21000447_20130422161538164_jpg-r_640_600-b_1_D6D6D6-f_jpg-q_x-xxyxxEuphorisant, enthousiasmant, prometteur, énervant, décevant, inattendu, humide, lent, élégant, kitch, vulgaire, populaire, ensoleillé, capricieux, généreux, snob, fatiguant, ennivrant, joyeux… Voici quelques unes des très nombreuses émotions ressenties au cours de ces quelques jours passés au Festival de Cannes, où chaque jour annonçait son lot de surprises, bonnes ou mauvaises : les longues heures d’attente dans l’espoir de pouvoir assister à la projection des films en compétition, parfois récompensées (j’ai ainsi pu assisté au passable Jeune et Jolie de François Ozon), parfois vaines (les 2 heures d’attente sous une pluie diluvienne pour voir Jimmy P. d’Arnaud Desplechin me restent encore en travers de la gorge… et cela n’a rien avoir avec l’angine attrapée en guise de souvenir!) ; la merveilleuse découverte du dernier documentaire de Marcel Ophüls, Un voyageur, en présence du réalisateur – dont je vous reparlerai forcément, coup de coeur oblige! ; la projection de la version restaurée des Parapluies de Cherbourg dans la salle du 60ème, en compagnie de la famille Varda-Demy et de Christoph Waltz, membre du jury de la sélection officielle (et digne interprète tarantinien aux mille talents que j’aime infiniment!) ; les sentiments éprouvés à l’issue du bouleversant Like Father Like Son du japonais Hirokazu Kore-eda ; les nombreuses frustrations de ne pas pouvoir être partout à la fois, voir tous les films programmés en sélection officielle, à la Quinzaine des réalisateurs, à la Semaine de la critique, à Un Certain regard (le Sofia Coppola m’a échappée à deux reprises mais m’a ainsi permis d’apprécier l’émouvant Miele, premier film de Valeria Golino),  ne pas pouvoir assister aux conférences de presse par manque de temps (tout est question de stratégie à Cannes!) ; et au bout de 10 jours d’une intensité émotionnelle exponentielle, l’impatience de connaître les « Palmés » récompensés lors de la cérémonie de Remise des prix (et la curiosité frivole de découvrir les tenues époustoufflantes – ou complètement ratées, à l’image des films présentés -) ne nous quitte plus!

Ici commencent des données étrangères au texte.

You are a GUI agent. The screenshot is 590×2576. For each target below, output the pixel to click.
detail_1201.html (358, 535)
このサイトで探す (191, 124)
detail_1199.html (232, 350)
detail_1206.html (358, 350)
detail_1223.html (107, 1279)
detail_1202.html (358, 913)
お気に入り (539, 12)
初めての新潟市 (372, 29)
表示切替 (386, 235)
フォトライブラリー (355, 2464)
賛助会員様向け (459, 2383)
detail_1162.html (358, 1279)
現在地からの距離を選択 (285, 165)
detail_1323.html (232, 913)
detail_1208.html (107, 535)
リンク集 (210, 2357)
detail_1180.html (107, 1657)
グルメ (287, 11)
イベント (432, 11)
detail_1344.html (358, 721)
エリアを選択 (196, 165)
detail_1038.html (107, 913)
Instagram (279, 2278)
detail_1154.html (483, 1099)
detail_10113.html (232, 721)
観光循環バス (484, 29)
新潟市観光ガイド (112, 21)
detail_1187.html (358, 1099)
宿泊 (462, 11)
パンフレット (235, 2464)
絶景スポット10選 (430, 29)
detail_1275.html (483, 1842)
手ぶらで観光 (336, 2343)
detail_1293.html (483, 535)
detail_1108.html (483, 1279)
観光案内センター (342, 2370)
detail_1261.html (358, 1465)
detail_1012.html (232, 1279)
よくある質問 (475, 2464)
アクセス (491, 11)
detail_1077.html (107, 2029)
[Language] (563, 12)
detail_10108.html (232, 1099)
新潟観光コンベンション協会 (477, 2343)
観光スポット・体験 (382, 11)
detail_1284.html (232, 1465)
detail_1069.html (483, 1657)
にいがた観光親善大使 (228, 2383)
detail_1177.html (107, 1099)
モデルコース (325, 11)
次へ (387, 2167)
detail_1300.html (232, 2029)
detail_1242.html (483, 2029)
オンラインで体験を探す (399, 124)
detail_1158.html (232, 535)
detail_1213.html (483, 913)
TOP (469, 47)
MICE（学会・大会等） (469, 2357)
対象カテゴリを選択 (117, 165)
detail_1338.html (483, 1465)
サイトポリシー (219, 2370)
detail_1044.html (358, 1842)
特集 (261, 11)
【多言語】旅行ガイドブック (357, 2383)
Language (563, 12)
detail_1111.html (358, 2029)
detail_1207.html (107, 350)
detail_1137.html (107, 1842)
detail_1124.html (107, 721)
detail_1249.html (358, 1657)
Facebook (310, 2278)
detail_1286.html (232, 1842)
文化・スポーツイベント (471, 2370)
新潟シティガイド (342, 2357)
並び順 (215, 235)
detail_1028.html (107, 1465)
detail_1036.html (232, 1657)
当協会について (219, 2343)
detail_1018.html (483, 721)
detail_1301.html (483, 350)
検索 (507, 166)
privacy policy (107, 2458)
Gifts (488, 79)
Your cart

Je ne vous fais donc pas languir plus longtemps et vous présente le « bouquet final » du festival de Cannes 2013 :

Palme d’Or : La vie d’Adèle, Chapitres 1 et 2 d’Abdellatif Kechiche
Grand Prix : Inside Llewyn Davis, des frères Coen
Prix de la mise en scène : Heli, d’Amat Escalante
Prix du jury : Tel Père tel fils, de Hirokazu Kore-eda
Prix du meilleur scénario : Touch of Sin, de Jia Zhangke
Prix de la meilleure interprète féminine : Bérénice Béjo, pour Le Passé d’Asghar Farhadi
Prix du meilleur interprète masculine : Bruce Dern, pour Nebraska d’Alexander Payne

Caméra d’or : Ilo Ilo, d’Anthony Chen
Palme d’or du court-métrage : Safe, de Byoung-Gon Moon

« Nous avons écouté nos coeurs, nous avons essayés de voir quelles oeuvres y résonnaient » déclarait Steven Spielberg, président du jury, dans son discorus d’introduction. Voici donc un Palmarès réjouissant qui promet de grands moments à vivre une fois encore dans les salles obscures.
Et surtout, une belle façon de prolonger le festival… jusqu’à sa prochaine édition!